*GOAL 1*:
Answer these questions about the ADC investment problem, marking each answer (a), (b) or (c):
(a) How much money does ADC currently have available for investment?
(b) What would the Aberdeen South Shore Mall's estimated value be five years from now?
(c) How many stories would the Bank of Aberdeen building have?
*GOAL 2*: In the ADC investment problem, why do some figures in the Aberdeen Resort Hotel's cash flow stream carry a minus sign? Please answer in one to three sentences.
*GOAL 3*: Retype the part of the ADC investment problem starting at "(negative numbers represent" and ending at "be $8 million.".

I m having difficulties solving this problem with "Linear" Model. can you guys help?

The Aberdeen Development Corporation (ADC) is trying to complete its investment plans for the next five years.

Currently ADC has $6.1 million available for investment. At 1 year intervals, ADC expects the following

income streams from other business ventures over the next 4 years: $2.8 million (one year from now), $2.4

million (two years from now), $2.3 million (three years from now), and $2.7 million (four years from now).

This income stream is also available for investment.

There are three development projects that ADC is considering. The first is the Aberdeen Resort

Hotel, a four-star deluxe hotel on the picturesque banks of Grays Harbor. If ADC participates fully in this

project, it would have the following projected cash flow streams at one year intervals over the next four years

(negative numbers represent investments, positive numbers represent income): –$6 million (now); –$2.1

million (one year from now); $1.5 million (two years from now); $1.9 million (three years from now); and $2.4

million (four years from now). The estimated value of the project five years from now would be $8 million.

A second project, the Aberdeen South Shore Mall, would be a shopping complex adjacent to the

Aberdeen Resort Hotel. The cash flow stream for this project, if ADC participates fully, would be (at 1 year

intervals): –$5 million (now); –$3.1 million (one year from now); $2.1 million (two years from now); $2.4

million (three years from now); $2.6 million (four years from now). The estimated value of the project five

years from now would be $7 million.

The third project, the Bank of Aberdeen building, is a 30-story office building to be built in

downtown Aberdeen starting in two years, after the demolition of several smaller buildings. This project

would have the following cash flow stream (at 1 year intervals) if ADC participates fully: $0 (now); –$0.5

million (one year from now); –$3.5 million (two years from now); –$2.1 million (three years from now); and

–$1.3 million (four years from now). The estimated value of the project five years from now would be $10

million.

*DATA SHOWN*:

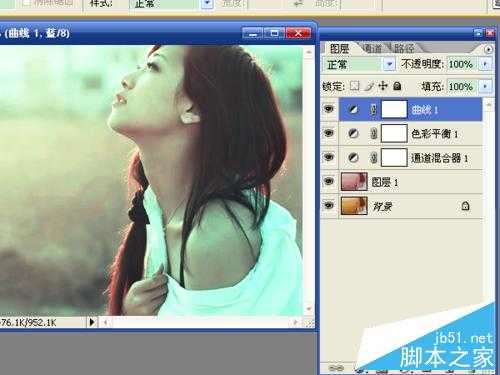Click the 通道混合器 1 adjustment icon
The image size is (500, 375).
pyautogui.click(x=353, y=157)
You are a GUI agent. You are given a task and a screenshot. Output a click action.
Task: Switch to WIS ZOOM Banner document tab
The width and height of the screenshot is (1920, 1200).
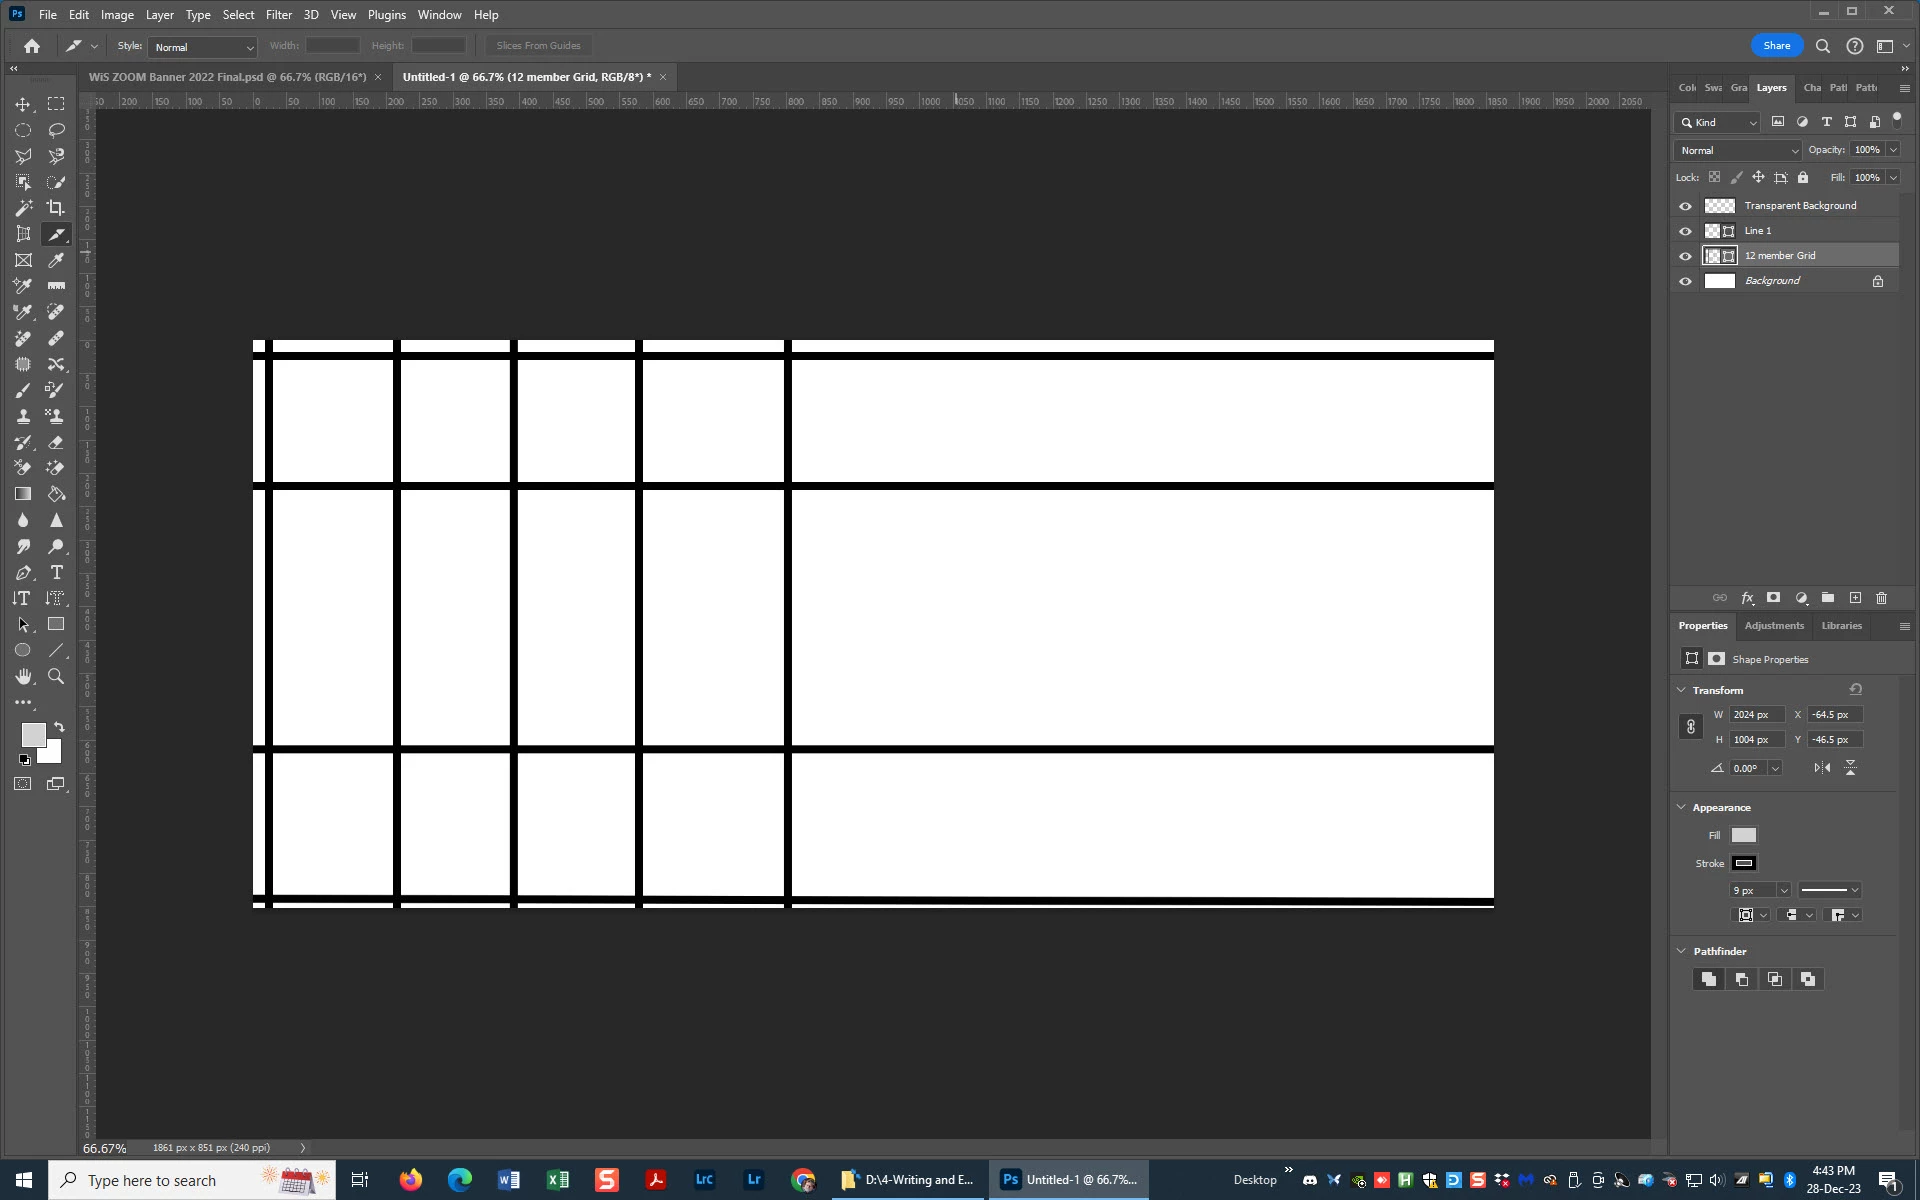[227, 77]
...
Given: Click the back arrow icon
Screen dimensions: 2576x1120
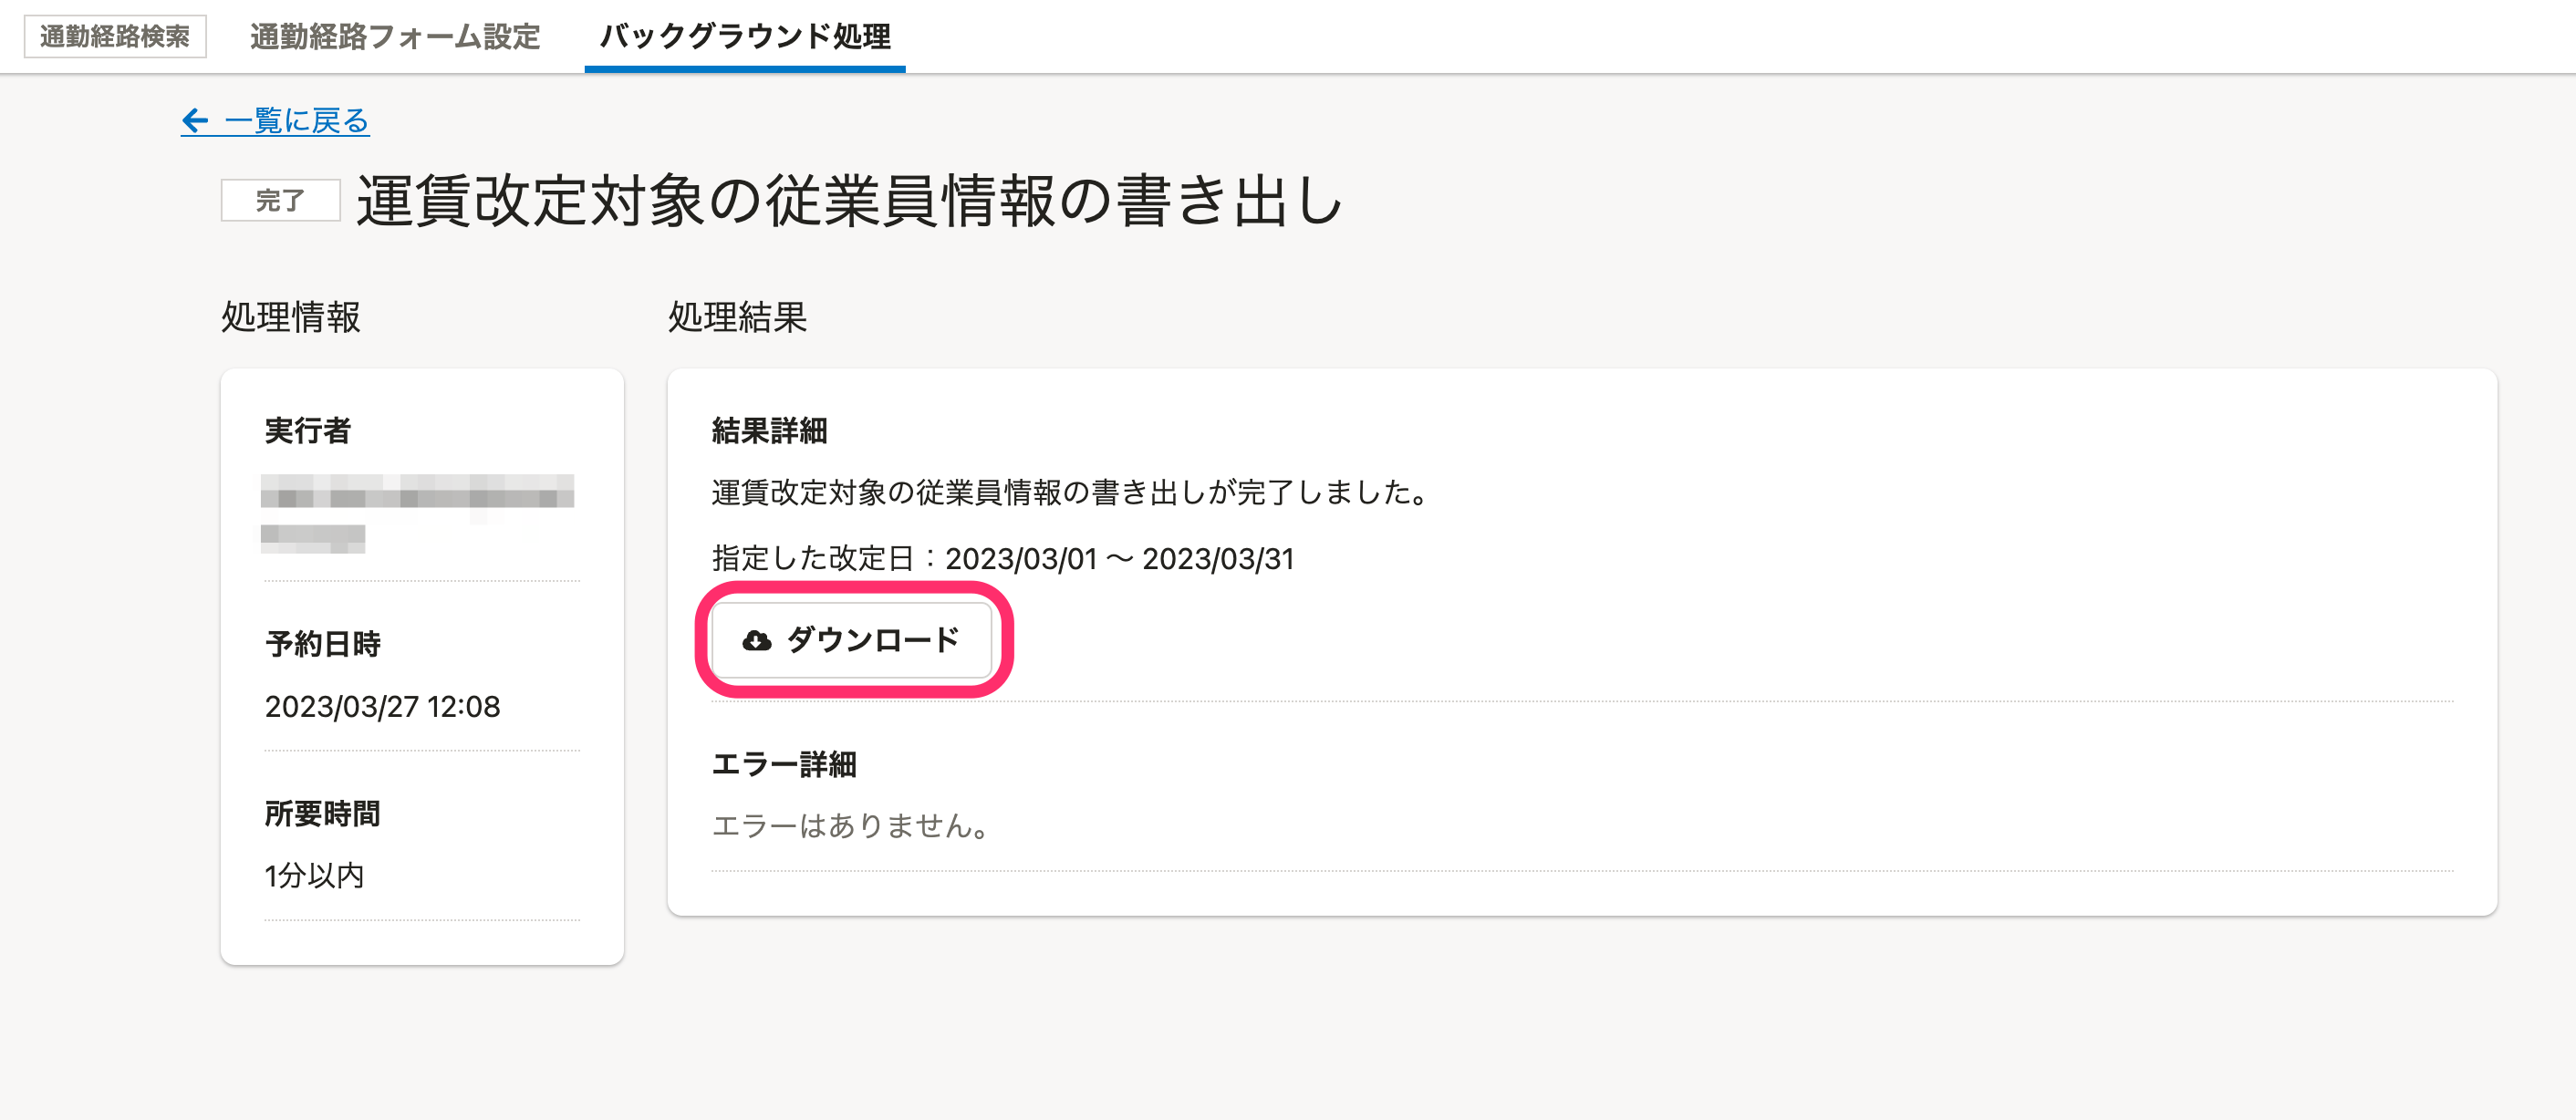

*EXPECTED ANSWER 1*:
(a) $6.1 million
(b) $7 million
(c) 30

*EXPECTED ANSWER 2*: Negative numbers represent investments and positive numbers represent income. So the –$6 million now and the –$2.1 million one year from now are amounts ADC would invest in the hotel.

*EXPECTED ANSWER 3*:
(negative numbers represent investments, positive numbers represent income): –$6 million (now); –$2.1

million (one year from now); $1.5 million (two years from now); $1.9 million (three years from now); and $2.4

million (four years from now). The estimated value of the project five years from now would be $8 million.